Dick riait. « Oui, oui, dit-il. Je vois que vous comprenez l’allusion. En effet, son vrai nom n’est pas Boffin, mais Henri Johnson ; nous l’appelons seulement Boffin par plaisanterie, en partie parce qu’il est un « Dustman » et en partie parce qu’il s’habille de façon si voyante et met autant d’or sur lui qu’un baron du moyen-âge. Et pourquoi ne le ferait-il du reste pas s’il l’aime ? Seulement, nous sommes ses amis intimes, vous voyez, et ainsi nous le plaisantons. »
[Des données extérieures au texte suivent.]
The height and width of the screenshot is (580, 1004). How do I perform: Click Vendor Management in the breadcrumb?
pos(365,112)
Je me tus un moment, mais Dick continua :
« C’est un excellent garçon et on ne peut s’empêcher de l’aimer ; mais il a une faiblesse : il veux passer son temps à écrire des romans réactionnaires, et il est très fier de mettre la couleur locale exacte, comme il l’appelle ; et comme il pense que vous venez d’un coin de la terre où les gens sont malheureux et par conséquent intéressants pour un conteur d’histoires, il croit qu’il peut tirer de vous quelque renseignement. Oh ! il sera tout à fait franc avec vous, pour cette affaire. Seulement, pour votre propre tranquillité, gardez-vous de lui ! »
« Eh bien, Dick, répliqua le tisserand d’un air bourru, je pense, moi, que ses romans sont bons. »
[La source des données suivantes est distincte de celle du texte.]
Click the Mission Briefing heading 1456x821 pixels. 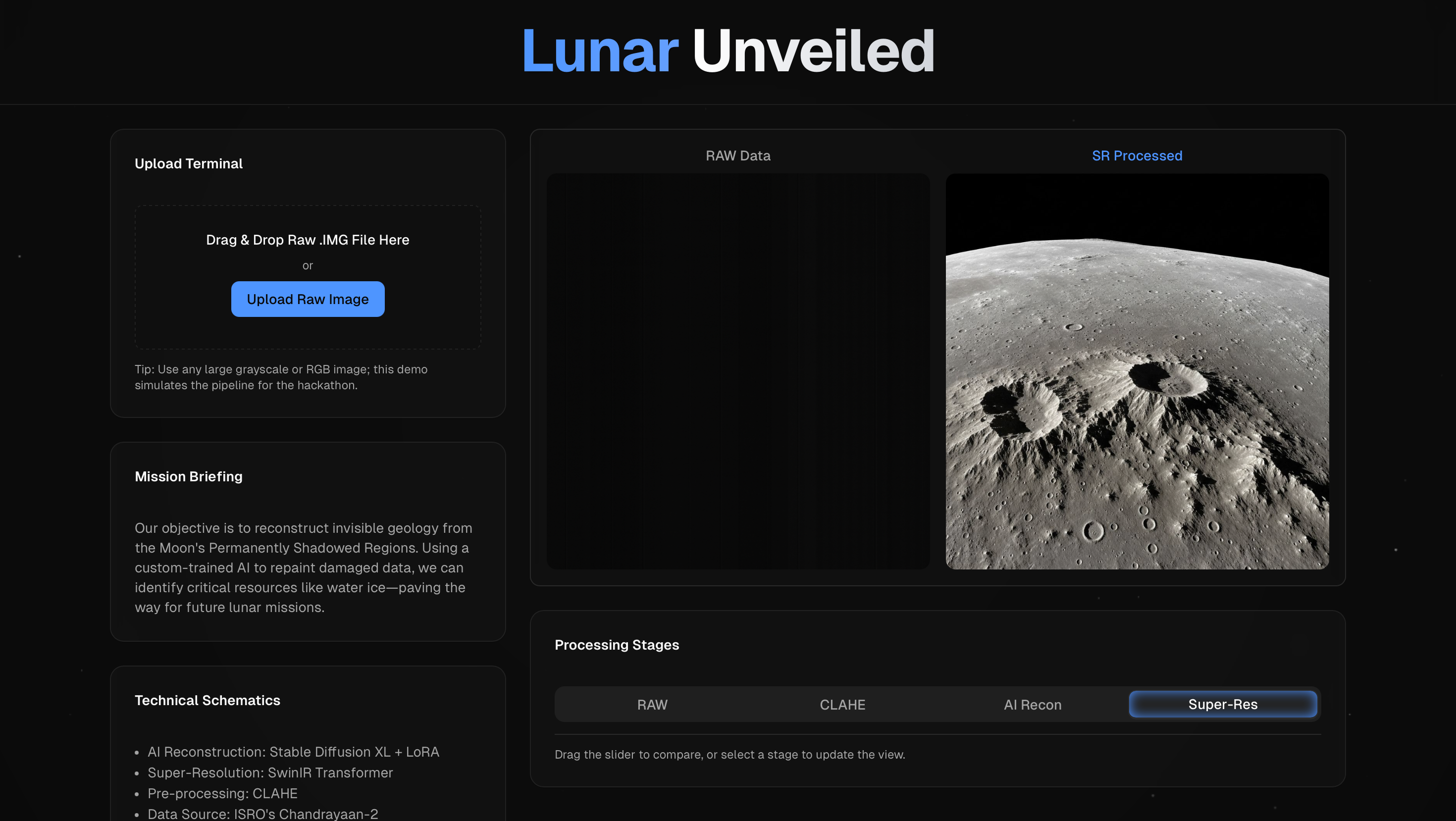pos(189,476)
« C’est vrai, vous faites, dit Dick, « des oiseaux du même plumage » ; des mathématiques et des romans archéologiques, cela va bien ensemble. Mais le voilà qui revient. »
Et, en effet, le « Dustman » chargé d’or nous appelait sur le seuil du hall ; nous nous levâmes tous et allâmes vers le porche, devant lequel se trouvait une voiture avec un solide cheval gris dans les brancards.
Le véhicule était léger et d’accès facile, mais n’avait rien de cette écœurante vulgarité que j’avais connue comme inséparable des véhicules de notre temps, spécialement de ceux qui voulaient être « élégants », mais il était aussi gracieux et agréable dans les lignes qu’un wagon de Wessex. Nous montâmes, Dick et moi. Les filles, qui étaient sous le porche pour nous voir partir, nous saluèrent de la main ; le tisserand inclina la tête avec bonté, le « Dustman », lui, s’inclina aussi gracieusement qu’un troubadour. Dick secoua les rênes et nous partîmes.